Though not necessary to its determination, the court also finds that even if work product protection applied to documents created before October 2, 2007, Schwarz would still be entitled to them because of "substantial need." Fed.R.Civ.P. 26(b)(3)(A)(ii). Schwarz seeks discovery as to when and why Lloyd's decided to disclaim coverage, which is relevant to Schwarz's claims for declaratory judgment, breach of contract, and bad faith. That Schwarz will have the opportunity to depose employees of Lloyd's as well as Lloyd's agents (see supra note 3) does not mean that Schwarz will be able to obtain the "substantial equivalent [to the documents] by other means." Id. To the contrary, these documents will be critical for noticing, preparing for, and guiding any such depositions.

For the stated reasons, the court finds that the date that litigation became "substantial and imminent" and "fairly foreseeable" was October 2, 2007, the date that Lloyd's officially disclaimed coverage.
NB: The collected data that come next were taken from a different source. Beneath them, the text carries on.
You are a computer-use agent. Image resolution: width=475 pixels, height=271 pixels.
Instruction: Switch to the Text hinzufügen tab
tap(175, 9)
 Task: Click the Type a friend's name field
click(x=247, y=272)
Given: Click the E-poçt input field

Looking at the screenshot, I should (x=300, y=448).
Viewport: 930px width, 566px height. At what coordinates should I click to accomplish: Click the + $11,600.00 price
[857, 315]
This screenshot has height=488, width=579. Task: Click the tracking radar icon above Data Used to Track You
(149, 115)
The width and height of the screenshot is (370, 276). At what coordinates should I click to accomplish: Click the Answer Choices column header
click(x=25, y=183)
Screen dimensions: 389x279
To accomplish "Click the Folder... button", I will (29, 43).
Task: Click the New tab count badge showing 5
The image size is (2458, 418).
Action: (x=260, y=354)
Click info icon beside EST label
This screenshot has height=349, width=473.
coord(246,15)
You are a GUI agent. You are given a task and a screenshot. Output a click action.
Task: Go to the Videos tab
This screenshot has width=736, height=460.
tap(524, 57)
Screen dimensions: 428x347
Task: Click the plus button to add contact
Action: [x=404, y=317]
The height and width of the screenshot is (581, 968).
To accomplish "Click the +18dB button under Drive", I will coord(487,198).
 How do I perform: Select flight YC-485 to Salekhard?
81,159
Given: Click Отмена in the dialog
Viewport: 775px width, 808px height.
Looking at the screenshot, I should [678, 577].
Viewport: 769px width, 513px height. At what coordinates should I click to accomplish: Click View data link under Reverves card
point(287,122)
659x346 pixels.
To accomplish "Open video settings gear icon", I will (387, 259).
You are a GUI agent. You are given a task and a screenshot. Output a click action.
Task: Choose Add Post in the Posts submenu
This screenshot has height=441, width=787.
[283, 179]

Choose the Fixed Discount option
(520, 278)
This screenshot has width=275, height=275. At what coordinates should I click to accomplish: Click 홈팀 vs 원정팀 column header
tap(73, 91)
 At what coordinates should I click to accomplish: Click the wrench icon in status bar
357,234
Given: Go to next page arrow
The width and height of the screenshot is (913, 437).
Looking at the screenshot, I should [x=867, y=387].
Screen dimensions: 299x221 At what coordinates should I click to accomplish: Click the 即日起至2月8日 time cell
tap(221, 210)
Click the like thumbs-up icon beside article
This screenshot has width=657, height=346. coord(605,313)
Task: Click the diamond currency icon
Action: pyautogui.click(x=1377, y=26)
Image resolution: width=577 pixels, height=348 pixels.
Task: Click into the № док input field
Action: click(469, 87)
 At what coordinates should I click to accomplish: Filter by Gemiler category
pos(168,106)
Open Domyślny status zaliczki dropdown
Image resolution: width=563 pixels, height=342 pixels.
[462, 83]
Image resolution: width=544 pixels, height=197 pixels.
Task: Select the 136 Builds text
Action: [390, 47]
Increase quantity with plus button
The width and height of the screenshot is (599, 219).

Therefore, for all documents created prior to October 2, 2007, work product protection is not a valid ground upon which Lloyd's may withhold any documents.

B. Attorney-Client Privilege

In this diversity case, the court will apply Virginia state law to resolve attorney-client privilege issues. See, e.g., In re Powerhouse Licensing, LLC, 441 F.3d 467, 472 (6th Cir. 2006) ("In a diversity case, the court applies federal law to resolve work product claims and state law to resolve attorney-client claims.") (citations omitted). In Virginia, "[c]onfidential communications between attorney and client made because of that relationship and concerning the subject matter of the attorney's employment `are privileged from disclosure, even for the purpose of administering justice.'" Commonwealth of Virginia, et rel., etc. v. Edwards, 235 Va. 499, 508-09, 370 S.E.2d 296, 301 (1988) (quotations omitted). The attorney-client "privilege attaches to communications of the client made to the attorney's agents . . . when such agent's services are indispensable to the attorney's effective representation of the client." Edwards, 235 Va. at 509, 370 S.E.2d at 301 (citations omitted). At the same time, "the privilege is an exception to the general duty to disclose, is an obstacle to investigation of the truth, and should be strictly construed." Id. (citation omitted). For example, "[t]he attorney-client privilege does not attach to a document merely because a client delivers it to his attorney. However, the privilege does attach to a document prepared with the purpose of being sent to counsel for legal advice." Virginia Elec. Power Co. v. Westmoreland-LG E Partners, 259 Va. 319, 325, 526 S.E.2d 750, 755 (2000) (citation omitted). The burden is on the proponent "to establish that the attorney-client relationship existed, that the communications under consideration are privileged, and that the privilege was not waived." Edwards, 235 Va. at 509, 370 S.E.2d at 301 (citing United States v. Jones, 696 F.2d 1069, 1072 (4th Cir. 1982).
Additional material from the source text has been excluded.